I would hope that any doc prescribing Suboxone would recognize the tough spot that patients on Suboxone are in when it comes to surgery, and would help them during that period of time. The medication (Suboxone) that the doc is providing you has problems that come with it– namely the blockade that occurs when a real narcotic is needed– and that problem falls squarely on the shoulders of the doc who prescribes Suboxone. At least it should fall there– there are docs who seem to have no shoulders… and shame on them!
I hope your doc will help–there are good docs out there, and the tricky thing is finding them. Thanks for reading and for your question.

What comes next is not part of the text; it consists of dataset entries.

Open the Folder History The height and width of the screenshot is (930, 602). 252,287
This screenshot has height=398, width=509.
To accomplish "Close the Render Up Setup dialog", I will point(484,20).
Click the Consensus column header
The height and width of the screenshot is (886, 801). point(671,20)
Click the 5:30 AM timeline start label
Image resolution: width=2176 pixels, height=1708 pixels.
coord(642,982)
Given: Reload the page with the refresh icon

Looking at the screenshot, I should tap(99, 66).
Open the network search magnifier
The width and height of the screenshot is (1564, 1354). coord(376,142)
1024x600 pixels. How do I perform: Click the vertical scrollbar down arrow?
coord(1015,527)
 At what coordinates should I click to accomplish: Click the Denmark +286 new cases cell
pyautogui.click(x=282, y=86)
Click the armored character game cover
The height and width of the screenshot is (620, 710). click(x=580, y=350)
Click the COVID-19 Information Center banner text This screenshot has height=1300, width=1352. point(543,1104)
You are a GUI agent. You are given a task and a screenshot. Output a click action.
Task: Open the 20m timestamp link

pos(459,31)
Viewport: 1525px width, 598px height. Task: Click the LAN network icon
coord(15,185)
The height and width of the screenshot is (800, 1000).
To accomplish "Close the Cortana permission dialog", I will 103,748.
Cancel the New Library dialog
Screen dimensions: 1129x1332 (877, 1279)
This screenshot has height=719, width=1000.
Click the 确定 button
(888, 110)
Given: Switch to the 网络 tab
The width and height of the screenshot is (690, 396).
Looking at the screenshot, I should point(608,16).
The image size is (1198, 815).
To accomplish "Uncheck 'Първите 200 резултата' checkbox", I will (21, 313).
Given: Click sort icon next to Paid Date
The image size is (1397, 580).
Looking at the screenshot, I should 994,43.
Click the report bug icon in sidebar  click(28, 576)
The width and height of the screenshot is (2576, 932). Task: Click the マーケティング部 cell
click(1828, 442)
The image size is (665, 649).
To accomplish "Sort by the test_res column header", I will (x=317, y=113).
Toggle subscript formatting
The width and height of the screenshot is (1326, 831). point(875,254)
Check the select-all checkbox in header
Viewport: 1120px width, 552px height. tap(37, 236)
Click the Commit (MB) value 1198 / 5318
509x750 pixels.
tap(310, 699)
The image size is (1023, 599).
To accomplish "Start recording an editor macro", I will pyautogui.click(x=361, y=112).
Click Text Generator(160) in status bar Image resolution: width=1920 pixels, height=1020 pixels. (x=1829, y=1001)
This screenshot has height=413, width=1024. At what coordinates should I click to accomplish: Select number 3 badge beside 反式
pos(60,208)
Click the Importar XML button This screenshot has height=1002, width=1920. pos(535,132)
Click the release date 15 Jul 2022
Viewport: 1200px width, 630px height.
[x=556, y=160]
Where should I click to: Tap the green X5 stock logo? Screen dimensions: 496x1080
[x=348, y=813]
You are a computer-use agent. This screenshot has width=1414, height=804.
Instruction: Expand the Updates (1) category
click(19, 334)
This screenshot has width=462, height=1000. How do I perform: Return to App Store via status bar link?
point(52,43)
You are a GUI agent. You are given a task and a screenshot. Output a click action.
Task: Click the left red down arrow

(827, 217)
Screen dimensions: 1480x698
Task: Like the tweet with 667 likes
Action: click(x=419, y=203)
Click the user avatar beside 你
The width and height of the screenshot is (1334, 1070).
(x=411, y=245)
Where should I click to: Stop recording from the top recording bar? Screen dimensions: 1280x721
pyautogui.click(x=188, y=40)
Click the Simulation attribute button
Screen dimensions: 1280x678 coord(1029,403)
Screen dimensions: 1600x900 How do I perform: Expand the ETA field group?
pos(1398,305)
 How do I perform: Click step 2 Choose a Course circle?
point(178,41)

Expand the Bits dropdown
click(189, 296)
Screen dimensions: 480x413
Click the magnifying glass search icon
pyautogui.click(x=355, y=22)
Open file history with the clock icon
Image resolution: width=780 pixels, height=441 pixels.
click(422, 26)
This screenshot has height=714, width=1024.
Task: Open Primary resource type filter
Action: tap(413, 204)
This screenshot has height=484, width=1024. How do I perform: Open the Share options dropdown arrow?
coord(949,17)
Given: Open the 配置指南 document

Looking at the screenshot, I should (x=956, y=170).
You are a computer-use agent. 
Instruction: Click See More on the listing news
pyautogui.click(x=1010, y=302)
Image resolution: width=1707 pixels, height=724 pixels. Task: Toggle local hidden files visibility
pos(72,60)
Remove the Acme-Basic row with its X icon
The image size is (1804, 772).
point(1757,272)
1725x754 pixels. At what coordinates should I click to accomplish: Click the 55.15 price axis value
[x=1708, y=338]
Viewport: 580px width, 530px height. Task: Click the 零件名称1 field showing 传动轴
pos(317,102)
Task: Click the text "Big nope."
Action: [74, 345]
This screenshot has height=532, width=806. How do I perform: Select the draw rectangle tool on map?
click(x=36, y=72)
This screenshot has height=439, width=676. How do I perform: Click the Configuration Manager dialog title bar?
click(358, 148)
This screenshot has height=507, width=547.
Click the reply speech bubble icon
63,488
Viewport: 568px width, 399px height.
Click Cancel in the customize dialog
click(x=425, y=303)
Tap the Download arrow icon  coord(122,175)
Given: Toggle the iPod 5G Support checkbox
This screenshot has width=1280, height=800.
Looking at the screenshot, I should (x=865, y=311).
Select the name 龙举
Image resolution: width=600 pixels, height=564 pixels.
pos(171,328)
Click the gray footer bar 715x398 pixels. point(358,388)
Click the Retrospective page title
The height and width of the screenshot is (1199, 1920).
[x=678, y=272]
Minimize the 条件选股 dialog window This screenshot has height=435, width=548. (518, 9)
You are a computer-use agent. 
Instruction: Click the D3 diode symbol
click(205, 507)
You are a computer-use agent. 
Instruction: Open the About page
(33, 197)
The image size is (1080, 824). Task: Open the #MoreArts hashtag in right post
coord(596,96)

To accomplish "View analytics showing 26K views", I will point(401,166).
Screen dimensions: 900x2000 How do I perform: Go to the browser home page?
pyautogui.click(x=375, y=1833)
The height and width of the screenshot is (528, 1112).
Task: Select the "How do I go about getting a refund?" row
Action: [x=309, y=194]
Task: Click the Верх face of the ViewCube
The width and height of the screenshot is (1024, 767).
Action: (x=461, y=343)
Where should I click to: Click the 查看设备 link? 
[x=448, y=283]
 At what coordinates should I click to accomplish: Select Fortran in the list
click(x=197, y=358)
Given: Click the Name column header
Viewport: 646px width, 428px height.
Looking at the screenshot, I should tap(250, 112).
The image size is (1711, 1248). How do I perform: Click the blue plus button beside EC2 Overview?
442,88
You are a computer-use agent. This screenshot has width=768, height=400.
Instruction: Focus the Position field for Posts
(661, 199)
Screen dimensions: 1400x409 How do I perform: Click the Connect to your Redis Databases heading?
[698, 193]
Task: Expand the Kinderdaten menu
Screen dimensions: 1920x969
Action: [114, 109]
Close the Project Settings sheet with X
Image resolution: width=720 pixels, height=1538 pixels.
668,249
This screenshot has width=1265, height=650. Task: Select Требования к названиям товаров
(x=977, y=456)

PS:  I will add one more thing…  most people take about 16 mg of Suboxone per day to get maximum relief from opiate cravings.  If taken correctly, doses much lower will easily provide full block of their opiate receptors.  The possible need for surgery is the main reason for taking lower doses of Suboxone– because of the ceiling effect there is no real difference in the tolerance level for people on different doses of Suboxone, but the people on lower doses have less buprenorphine in their system and so require less narcotic to overcome the block of their receptors.  The decision over proper dose involves balancing that issue, the cost issue, the amount of cravings, etc to arrive at the proper dose for an individual patient.